Making social science accessible

14 Jun 2015

Europe

Policies

Labour movement

The European Union was founded on four basic principles: free movement of labour, capital, goods and services: these “four freedoms” were set out in the original Treaty of Rome. 

The point was to promote economic integration, in the widest sense, within the European area, which now covers 28 countries with a population of over half a billion people.

While the primary driver may have been a desire to promote European integration for its own sake, the founders of the EU also believed that there were large economic benefits. 

In fact, economic theory is ambiguous on whether factor mobility (in this context, the free movement of labour and capital) is a complement or a substitute to free trade (the free movement of goods and services), but the general consensus among economists is that labour mobility, like trade, is welfare-enhancing, although there may be significant distributional effects.

However, while the economic case may be strong in principle, other free trade areas do not typically involve free movement of people. Labour mobility was seen as complementary not just to the economic aspects of European integration but to its wider political objectives.

Migration trends

The period from the late 1950s to the early 1970s saw strong economic growth in most of the EU. However, intra-EU labour mobility remained quite low; labour demand was therefore largely met by immigration from outside the EU.  

The accession to the Union of Spain and Portugal in 1986 did not change this. The 1980s and early 1990s did see a renewed push for greater market integration, launched under the umbrella of the “Single Market”, however, the focus was very much on product markets.

So by 2000, although increasingly economically integrated in terms of trade, only slightly over 1% of EU citizens lived in a country other than their country of birth. 

The potential downsides of this lack of mobility, despite the formal right to free movement, became more salient as the EU moved towards monetary union. In response to these concerns, the EU undertook a number of initiatives designed to turn “free movement of workers” from a formal right to one that appeared a realistic prospect to EU citizens.

The accession, in May 2004, of 10 new member states, including a number of members of the former Soviet bloc radically changed the dynamic of intra-EU labour mobility; it had not been seen as operating in an area where there were very large, persistent, structural differences in wage levels. 

Given these disparities, there was clearly a possibility of much larger intra-EU flows than had previously been the case. Indeed, the impact of accession on intra-EU migration flows was large and sustained, with substantial increases in migration to all the major economies of the existing EU, in particular the UK and Ireland.   

The main drivers were economic, the vast majority of migrants moved to work, attracted by either higher wages or greater job opportunities.  In 2007, Bulgaria and Romania joined the EU; this too led to a significant increase in flows, although this time Spain and Italy were major destination countries.

Most recently, the Great Recession and the ensuing economic difficulties in some eurozone countries have also resulted in further changes in intra-EU migration flows. In particular, out-migration has increased substantially from a number of countries where unemployment and/or youth unemployment is high: in particular Spain, Italy and Greece.
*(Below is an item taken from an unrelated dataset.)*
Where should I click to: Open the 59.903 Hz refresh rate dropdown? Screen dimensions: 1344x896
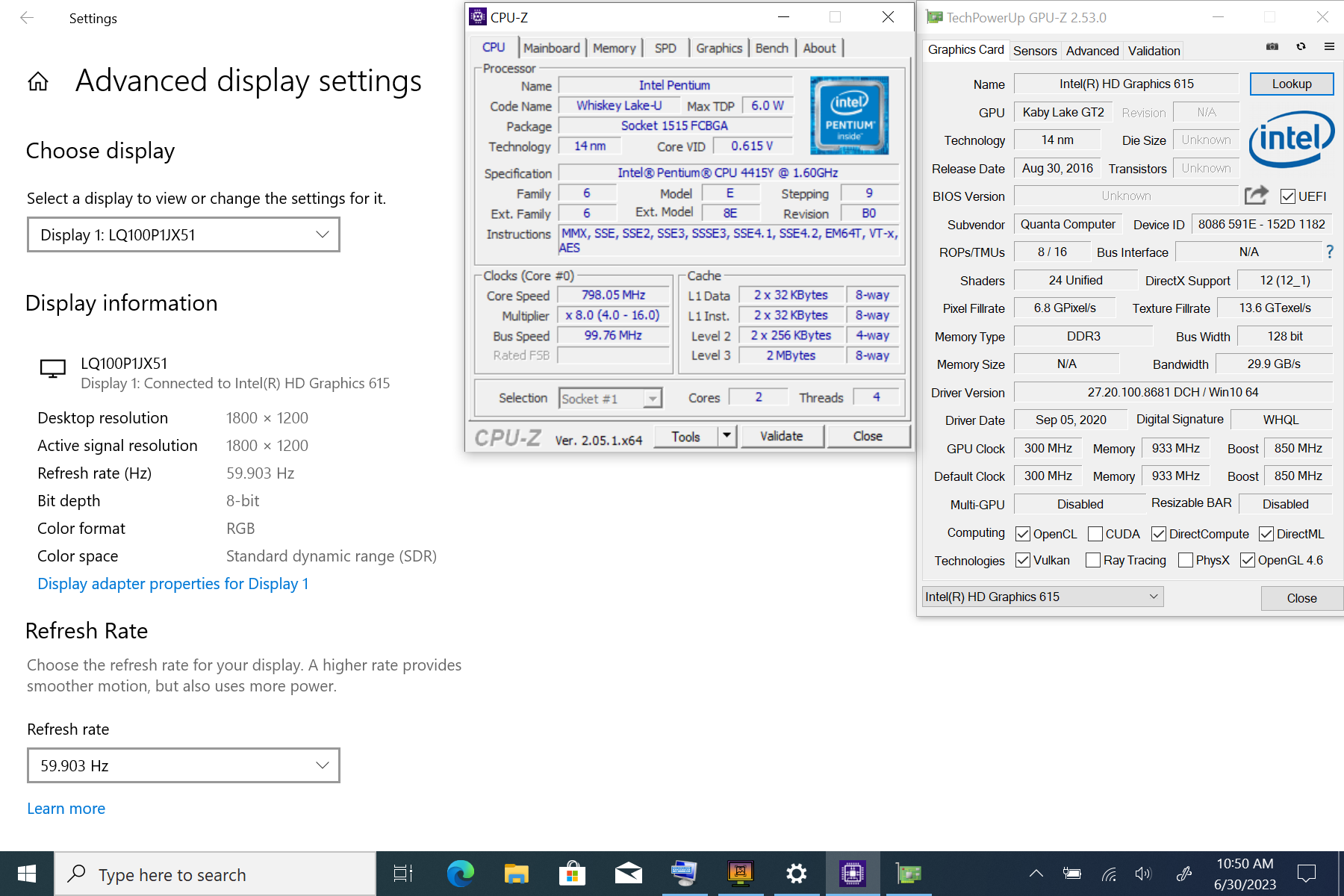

As a result, the proportion of EU nationals living in a member state other than their birth country rose to about 3%. In a number of major countries, including Germany, the UK and Spain, it is now about 5%; in Ireland – traditionally a country of emigration rather than immigration – close to 15%.  There has clearly been a step change in intra-EU mobility.  

European Commission, 2014

Economic and fiscal impacts

The primary motivation for migration was work, and most new migrants are in employment, with employment rates for intra-EU migrants well above rates for natives in most EU countries. Given this, the overall macroeconomic impact would be expected to be positive, and the evidence to date suggests it has been for most countries.
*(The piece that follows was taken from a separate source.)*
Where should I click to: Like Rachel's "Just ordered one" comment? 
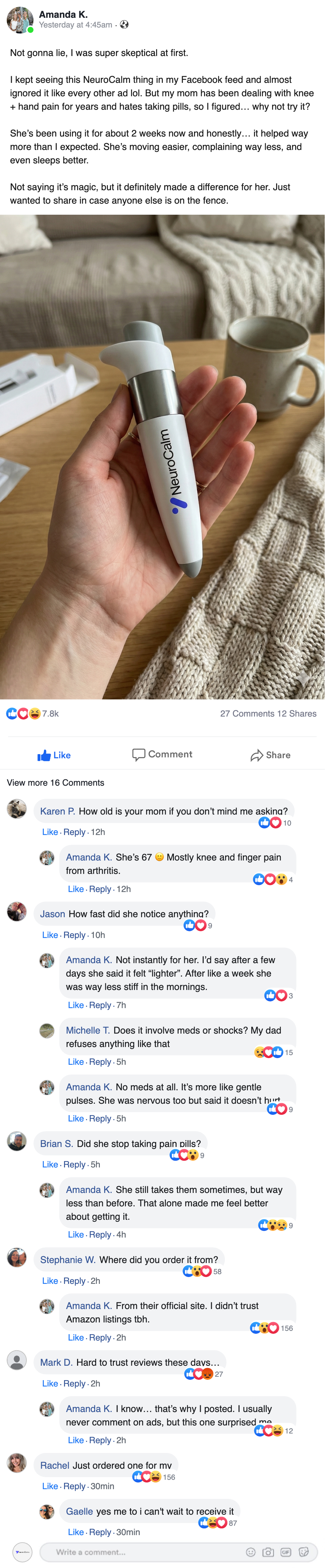(x=50, y=1486)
One notable feature of migrants from the new member states was that, although they were not necessarily low skilled, they primarily moved into low skilled employment in destination countries, and were concentrated in certain sectors.  Public and policy concern has therefore focused on the distributional impacts – in particular on employment and wages for native low-skilled workers.  There is now a considerable empirical literature on this topic, and the conclusions are surprisingly positive. A UK government review found  “To date there has been little evidence in the literature of a statistically significant impact from EU migration on native employment outcomes”.  
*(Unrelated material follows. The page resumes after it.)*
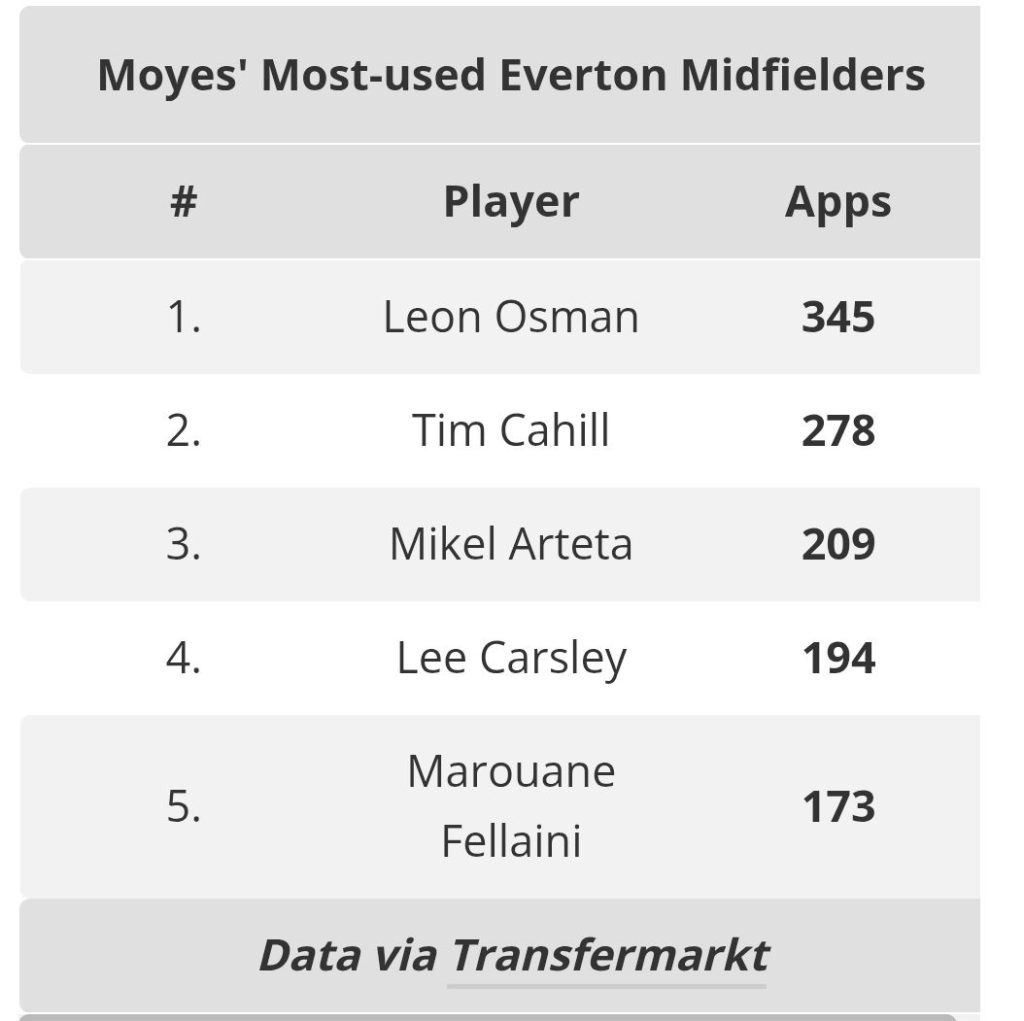Select the Leon Osman player name
This screenshot has width=1024, height=1021.
tap(511, 317)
Meanwhile, while evidence is patchy, other impacts on resource allocation (prices, productivity, etc) appear to have been broadly positive.

What about the sending countries? Out-migration has reduced unemployment and raised wages in sending countries, which also benefited from remittances. However, there are concerns about skill shortages. In Latvia and Lithuania, while emigration has clearly proved an invaluable safety valve during the crisis, there is cause for concern about the longer term demographic impact of emigration on an already ageing population with low fertility rates.

Despite the considerable evidence that migration flows were driven primarily by labour market factors, there is significant public concern that immigrants are attracted by the prospect of generous welfare benefits and are likely to become dependent on the state.   However, that while there may be individuals who do indeed move between member states to take advantage of the availability of social benefits, such a phenomenon is not quantitatively significant. 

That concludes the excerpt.